Neun Stolpersteine erinnern an die Sehnder Opfer der NS-Diktatur

Regina-Runge Beneke erläutert vor vielen Zuhörern das Schicksal der jüdischen Mitbürger, während Gunter Demnig mit der Verlegung der Stolpersteine beginnt. (Foto: Horst-Dieter Brand)

Ein Beitrag von Horst-Dieter Brand - Arbeitskreis bleibt tätig und will eine Gedenktafel für alle Verfolgten

SEHNDE (hdb). An drei Standorten in der Stadt hat der Kölner Künstler Gunter Demnig Stolpersteine verlegt. Die mit Messingplatten versehenen Betonblöcke sollen an Sehnder Bürger erinnern, die Opfer der Nationalsozialisten Judenverfolgung im Dritten Reich wurden.

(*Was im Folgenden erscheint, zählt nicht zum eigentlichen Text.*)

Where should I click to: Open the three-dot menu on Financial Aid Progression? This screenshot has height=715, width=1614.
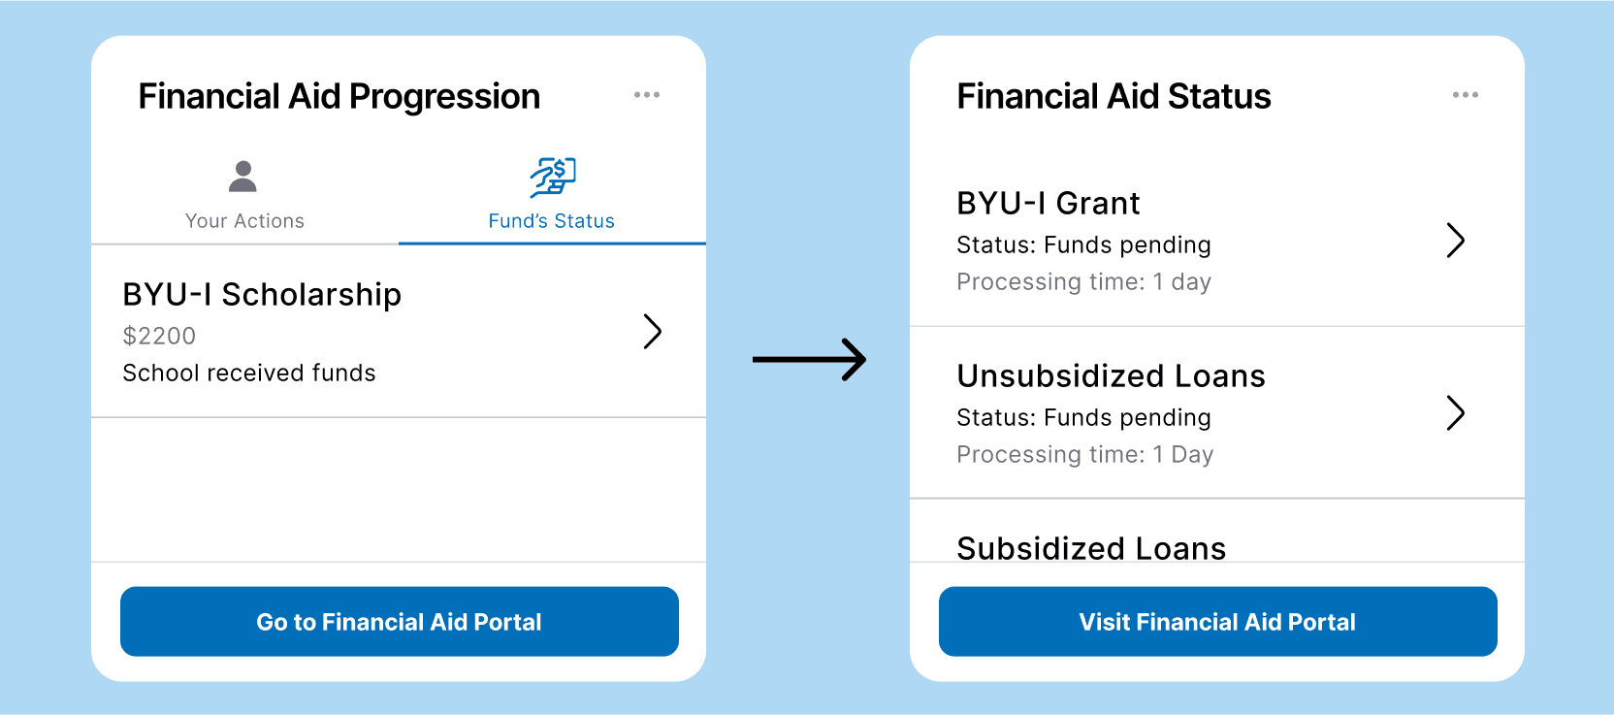[x=647, y=95]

Das berühmte hebräische Lied „Dona dona dona …“ sangen die Kinder der Grundschule Breite Straße unter Leitung von Michael Adleff – es handelt von einem Kälbchen, das zur Schlachtbank geführt wird. Es passte ebenso zu der Aktion wie die Musik von Geige, Klarinette und Gitarre unter Michael Möllers.

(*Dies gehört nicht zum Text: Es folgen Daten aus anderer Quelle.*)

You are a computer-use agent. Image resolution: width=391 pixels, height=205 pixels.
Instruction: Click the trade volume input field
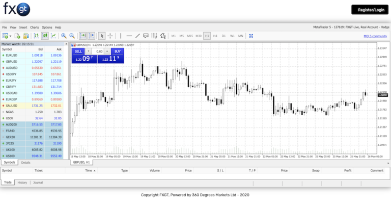[x=99, y=52]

Bei der Begrüßung vor dem Haus Mittelstraße Nr. 10, in dem die Familie Rose gewohnt hatte, ehe sie deportiert wurde, begrüßte Bürgermeister Carl Jürgen Lehrke viele Gäste und erinnerte an den vor fast genau einem Jahr parteiübergreifend ins Leben gerufenen Arbeitskreis. Er dankte auch für die finanzielle Unterstützung vieler Spender, ohne deren Engagement das Projekt – ein Stein kostet 120 Euro – nicht hätte realisiert werden können. Sehndes Ortsbürgermeisterin Regine Höft ergänzte, mit der Verlegung der Steine werde ein deutliches Zeichen gegen das Vergessen gesetzt.

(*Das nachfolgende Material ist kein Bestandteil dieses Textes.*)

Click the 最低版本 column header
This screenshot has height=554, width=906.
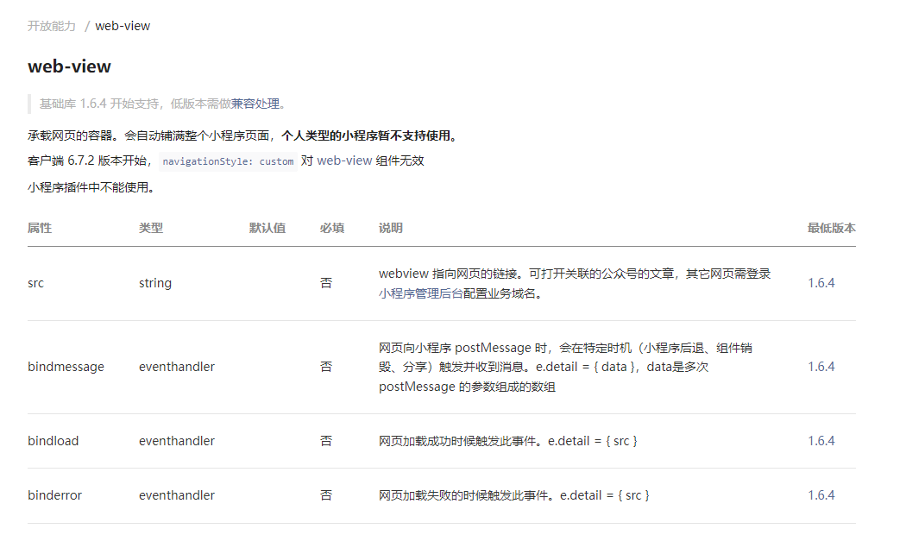click(831, 228)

Für den Arbeitskreis gab Regina Runge-Beneke jeweils Erläuterungen zu den einzelnen Familien und deren Schicksale: Die Familie Rose in der mittelstraße, die Geschwister Schragenheim/ Königkeim und deren Neffe Hans-Leo Brumsack in der Nordstraße sowie Else Osterwald in der Hindenburgstraße in Ilten. Der Arbeitskreis strebt an, eine Gedenktafel für alle NS-Opfer Sehndes anfertigen zu lassen.
Am Abend hatte der Kulturverein Sehnde zu einem Konzert des hannoverschen Trios „Mizwa“ eingeladen. In die Kreuzkirche kam auch der Rabbiner Gabor Lengyel, der betonte, wie wichtig das Erinnern an die Nazi-Greuel auch heute noch sei.